最近は様々な採用方法が社会的にも認められてはきているが、依然新卒一括採用がメインである。
新卒一括採用といっても、新卒にもいくつか種類がある。
- 高校卒業
- 専門学校卒業
- 短大卒業
- 大学学部卒業
- 大学院卒業
思いついただけでもこれだけある。
就職活動というと、どうしても大学学部卒以上がメインで話が進んでいくし、そのようなイメージが先行してしまうのは自身の就職活動がやはり学部時代だったからかもしれないし、この記事でも学部卒と院卒の話がメインになっている。
さて、多くの企業の採用条件をみると大学学部卒と大学院卒で初任給に差を設けていることが多い。もっと言えば、同じ院卒でも修士課程と博士課程で給与に差をつけている企業もある。
大学院卒は、学部卒よりも最短で2年学問の世界に浸かっているわけであり、給与が高いのも専門知識のレベルが学部卒よりも高いことが想定されるためであろう。これ自体は誰しもが納得する理由だ。
しかし、毎年5月くらいになるとどこの企業でも聞こえてくるワードが存在する。それが「院卒なのに使えない」というワードだ。
実際私の後輩にも使えない院卒がいるが、当然使えない学部卒も存在するし、自治体だと「大卒のくせにあいつは使えない」というワードも存在する。しかしなぜか、「使えない院卒」というものが世間では目立ってしまう。
いったいなぜか。
これにはいくつか理由がある。
1つは新卒一括採用が大学学部卒を主流としているため。
学部卒と院卒でははっきりいって母数が違う。特に文系では大学院に進む人間は残念ながら少数である。実際「院卒は使えない」というワードが飛び交う部門は、大概が事務や営業などの文系出身者が多く配属される場所が多い。学部卒が多い環境では、どうしても院卒が目立ってしまう。
2つめは周囲の期待とのミスマッチング。
大学院にいった人は学部で終わった学士よりも多く勉強していたから、きっと仕事もうまくできるはず!
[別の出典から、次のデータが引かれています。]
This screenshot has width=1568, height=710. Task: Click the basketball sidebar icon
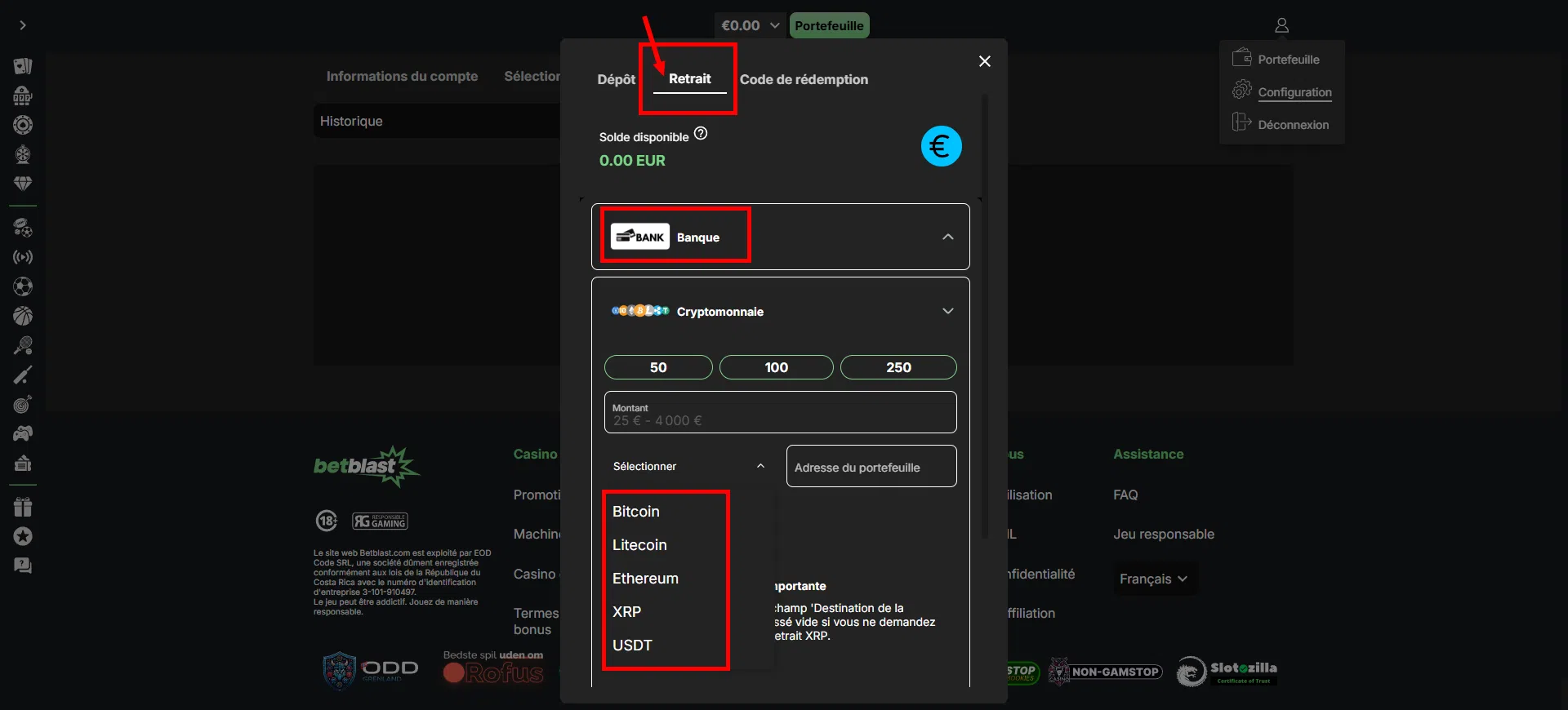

このような期待を院卒の方に持っている人がかなりいる。ただ、当然ながら自分自身が専攻していた分野においてはかなりの専門性があっても、関係ない部門に配属されたらはっきりいって学部卒とスタート位置は同じである。
歴史学を専攻していた院生が生命保険の営業部門に配属された場合、経営学を専攻していた同じ部門の学部卒より仕事が出来るかと言われると、本人の営業能力が高ければ別だが、スタートラインにたった段階で院卒の方が仕事ができるとは限らない。
それなのに、院卒という理由だけで、仕事ができるという期待を無条件で彼らに付与してしまっている。
結局「仕事ができない院卒」というワードは、仕事ができない院卒本人に問題があるというよりも、周囲の環境が原因であることが多い。
院卒者本人のプライドが高く、使いにくいという理由もあるかもしれないが、はっきりいってそれは個人の問題であり、院卒全体の話ではない。
院卒だろうと学部卒だろうと、仕事ができる人もいればできない人もいる。院卒という一くくりにした評価はもうやめにしよう。
ちなみに私個人は同期が半分以上院卒だった学部卒。みんな気楽に社会人生活送ろうぜ。